Only at the very start… most of the coders I know can only hunt and peck despite the rather impressive code they come up with – but in a way I think it would depend on what languages you’re going to use.
Probably why I spend so much time in Object Pascal and Assembly since they tend to use more easily followable code and text – I’d rather hand compile 8k of machine language and enter it on toggle switches one bit at a time on a cosmac elf than deal with 1k of C++ source in a modern environment.
Learning the languages will get you that mastery of the keyboard through practical use. “learning the keyboard” completely doesn’t necessarily develop the proper muscle memory for each programming language – each language tends to have it’s own set of common characters – Pascal for example you’ll be using colon, equals and semicolon a lot, without too many oddball characters apart from operators… C you’ll be using all sorts of oddball characters like curly brackets, asterisk, etc… PHP takes that C syntax and adds a slew of dollar signs along with minus signs, and greater than signs (and not using them for their actual meaning and instead making an arrow with them), ampersands, etc…

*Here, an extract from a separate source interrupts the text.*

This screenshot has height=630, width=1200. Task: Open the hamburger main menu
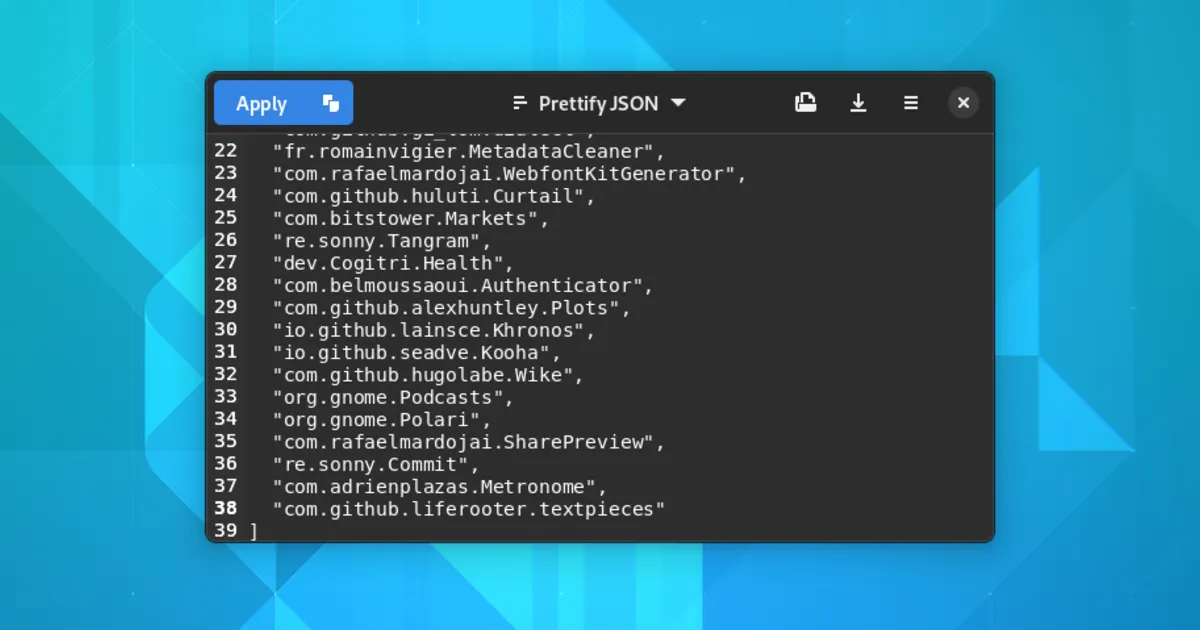coord(910,103)
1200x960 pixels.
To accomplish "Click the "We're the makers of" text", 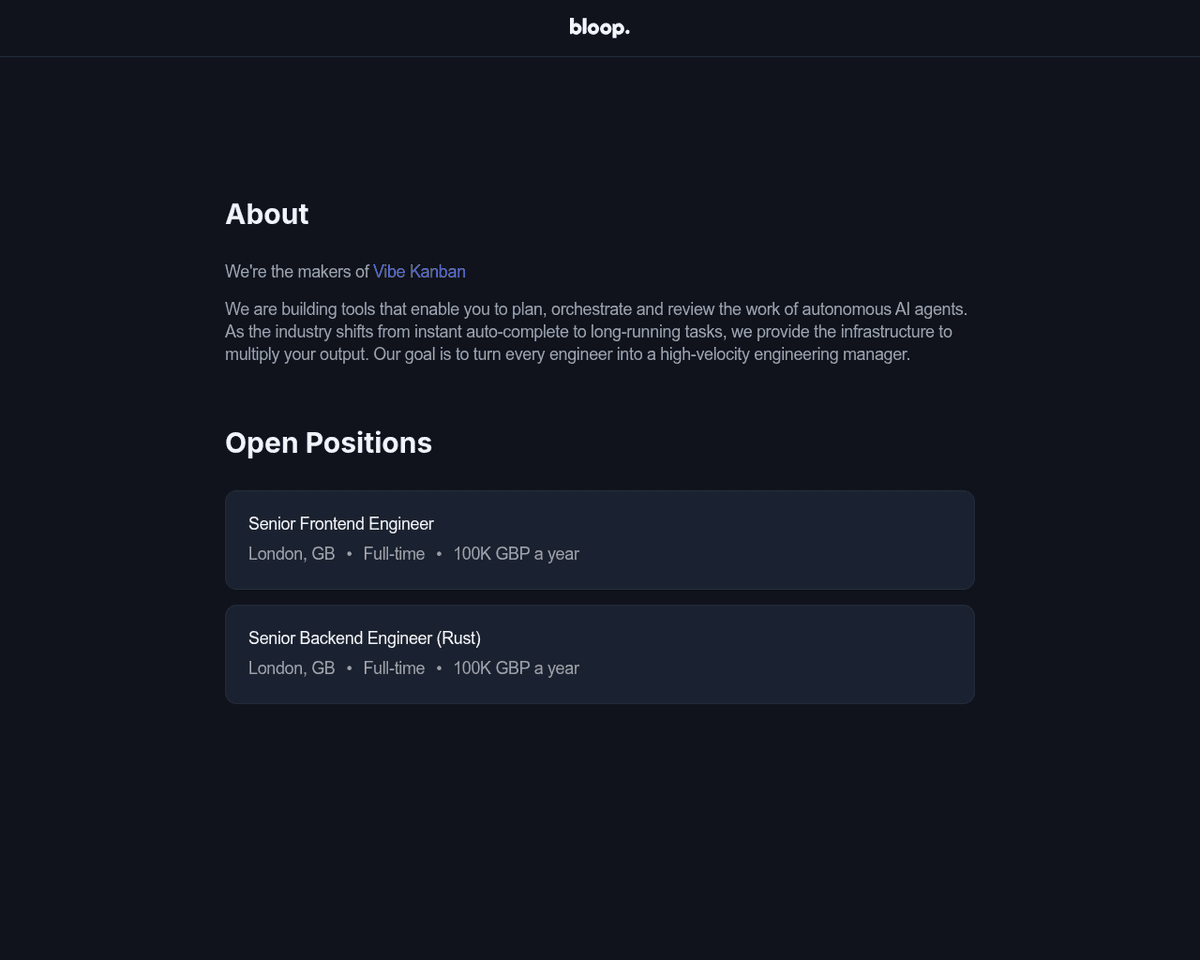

You’ll probably spend a week or two dropping out of ‘banging out alpha-text’ and into hunt and peck, but soon enough the muscle memory will build up and you’ll be typing along just fine…
One thing I miss from the old days of computing is source code in the back of magazines – because instead of “I’ll just download it” you had to type it in… It was a GREAT way to learn how to type code. Do that with some tutorials, instead of cutting and pasting spend time actually copying the code by typing it in. Set a plain text editor to half screen width, the code to half screen width, and transcribe.
As the old saying goes, the only real way to learn is by doing.